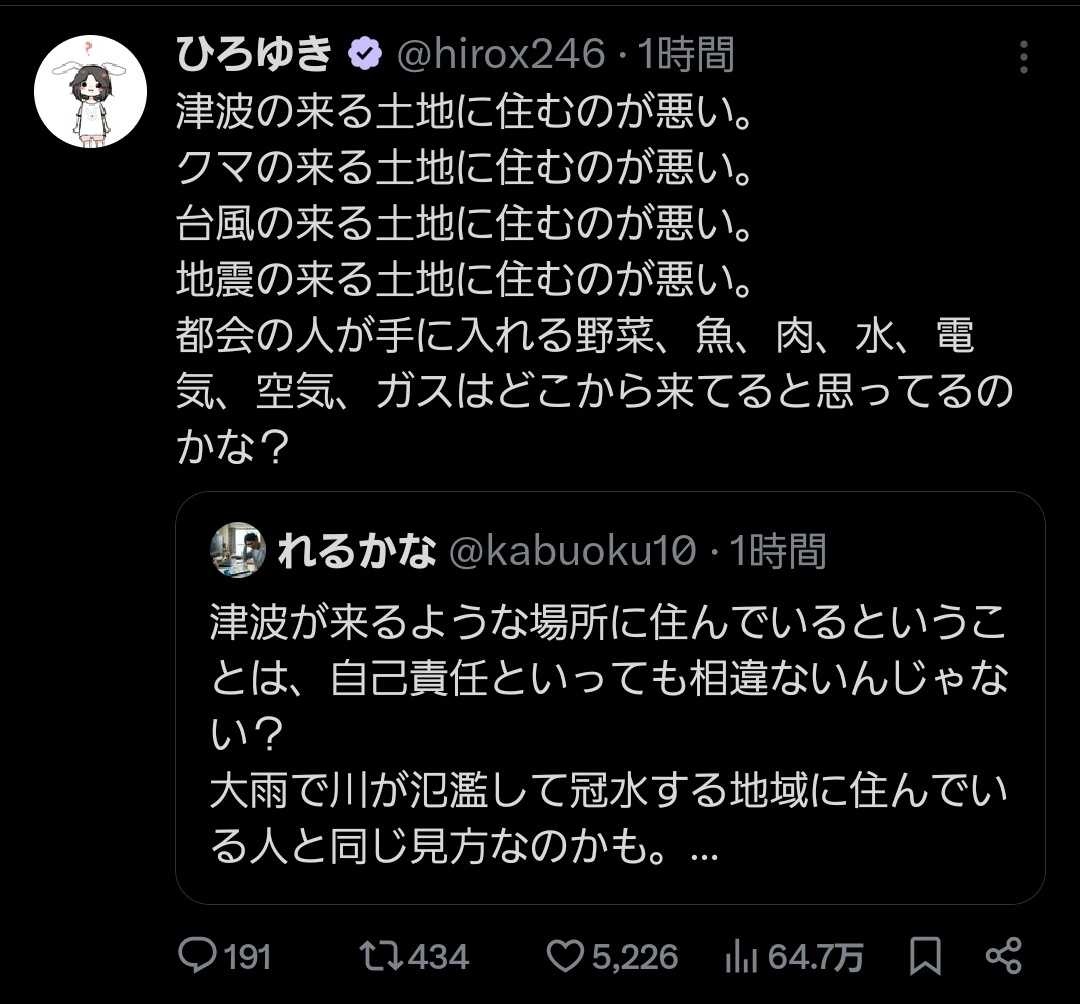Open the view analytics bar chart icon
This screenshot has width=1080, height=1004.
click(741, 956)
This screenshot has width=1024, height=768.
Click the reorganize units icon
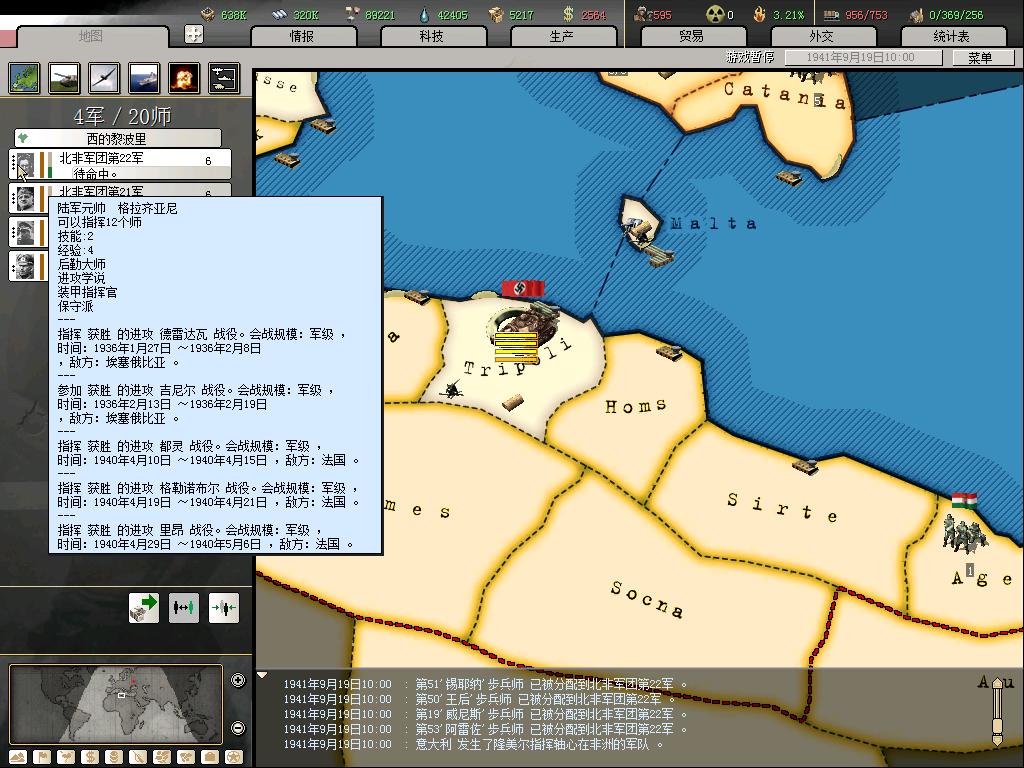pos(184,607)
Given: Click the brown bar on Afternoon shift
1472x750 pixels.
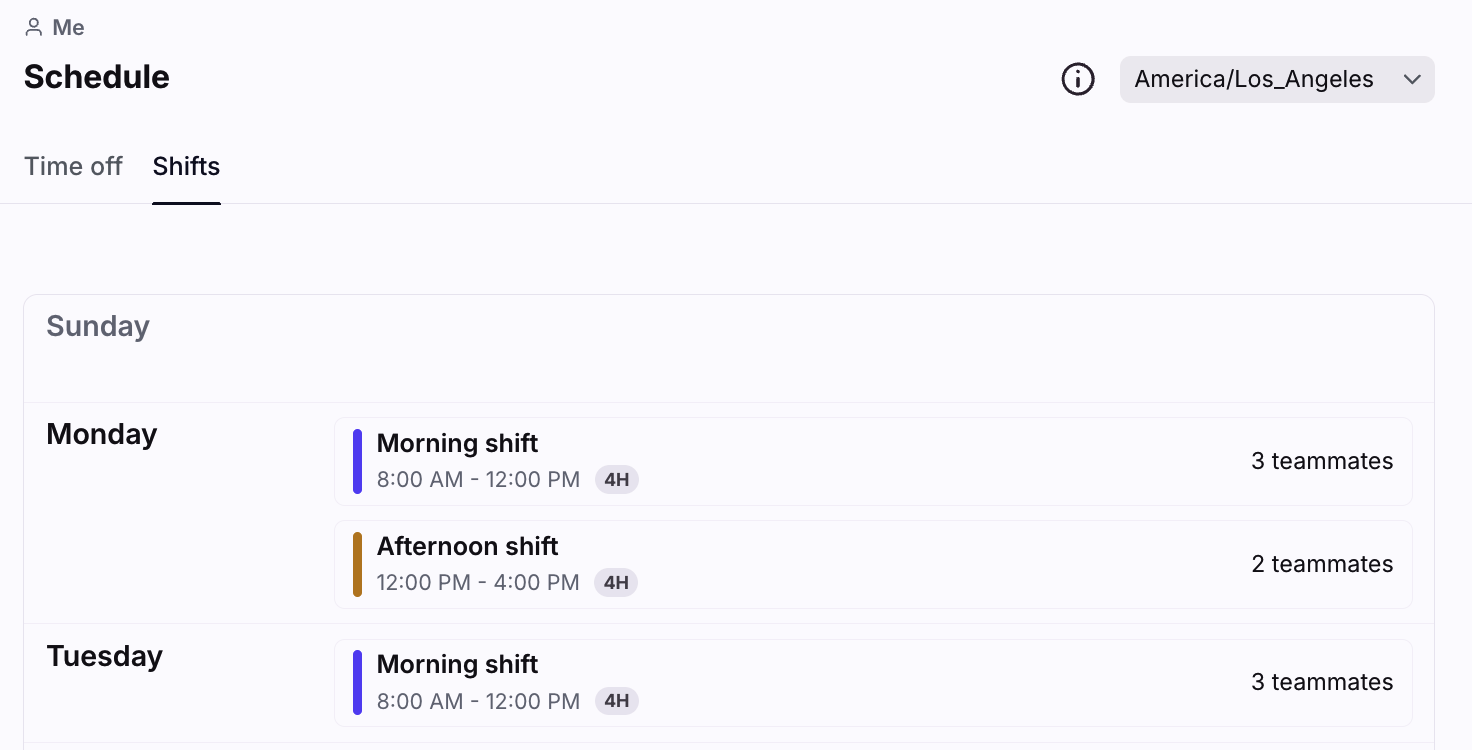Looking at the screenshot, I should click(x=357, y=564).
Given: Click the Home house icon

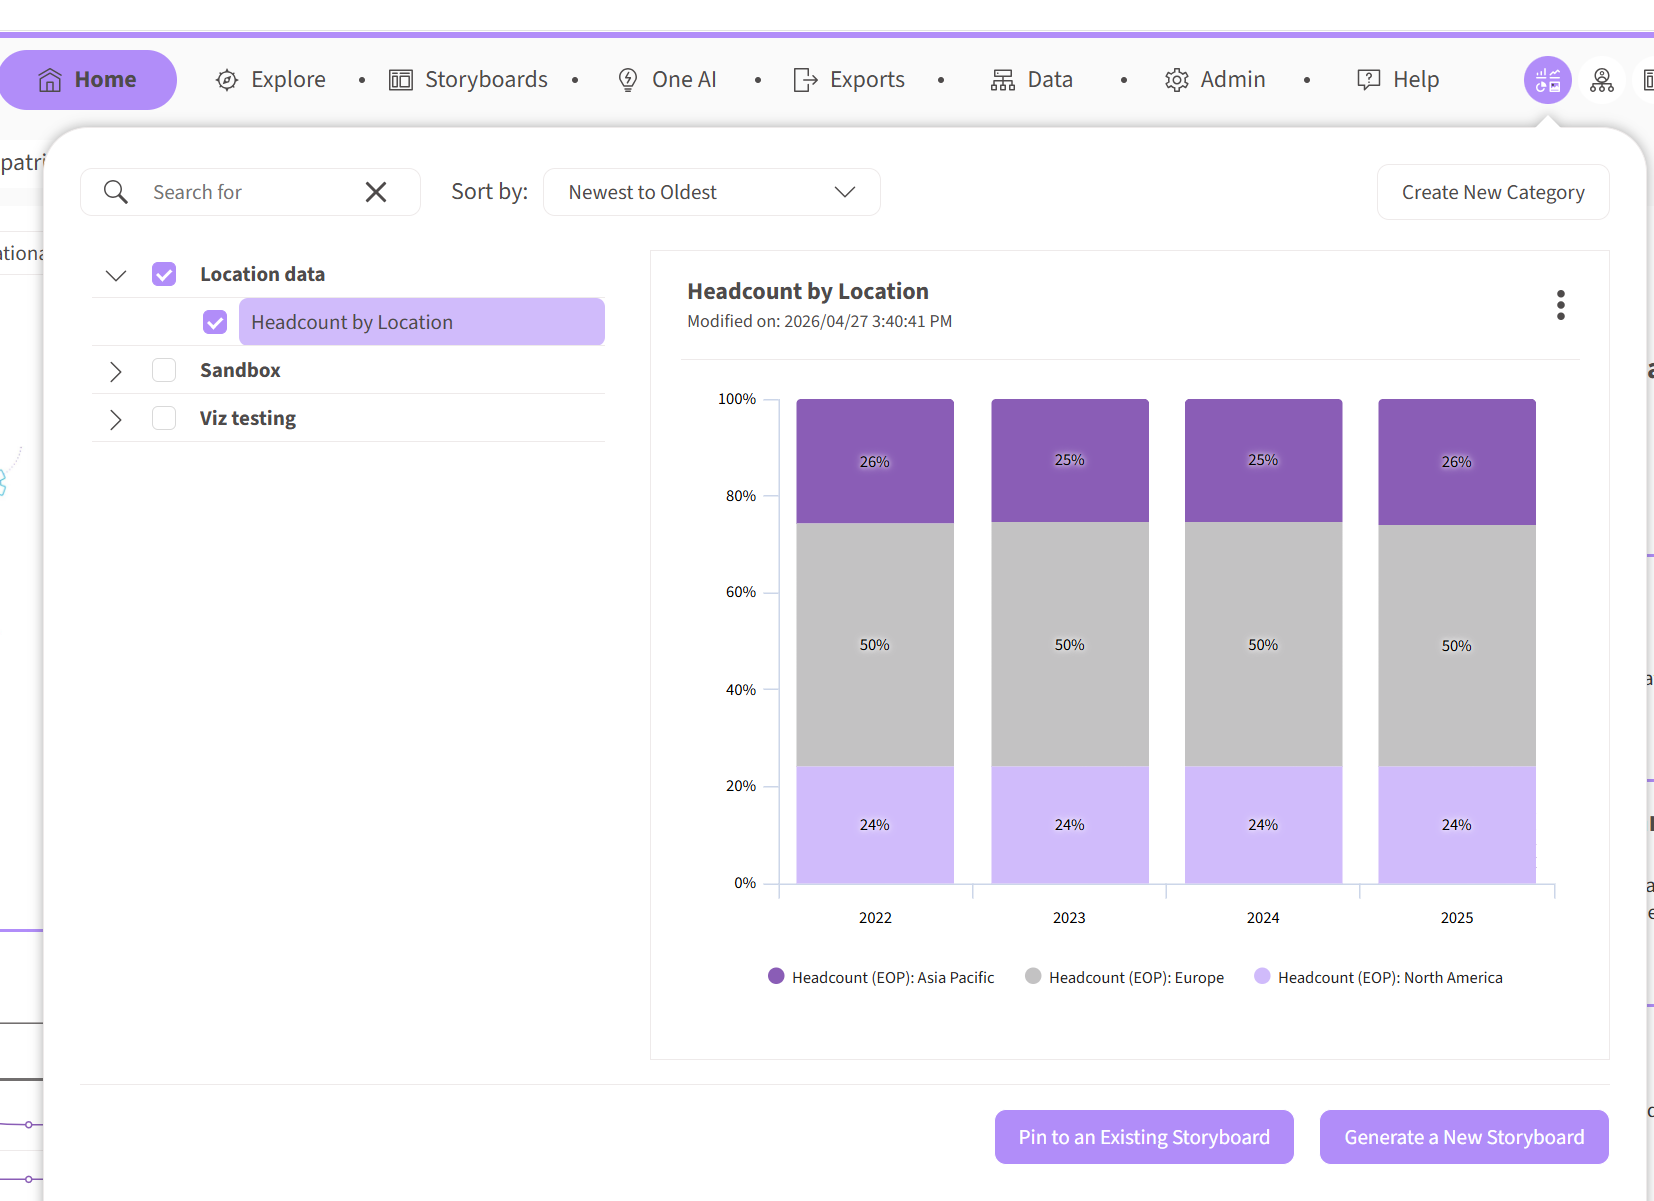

• To do:
With pictures omitted, copy exactly the lines from the one containing "This screenshot has width=1024, height=768." through the final line of the listing, both included.

• Expected answer:
This screenshot has width=1024, height=768.
Click the reorganize units icon
pos(184,607)
Given: Click the brown bar on Afternoon shift
1472x750 pixels.
Looking at the screenshot, I should click(x=357, y=564).
Given: Click the Home house icon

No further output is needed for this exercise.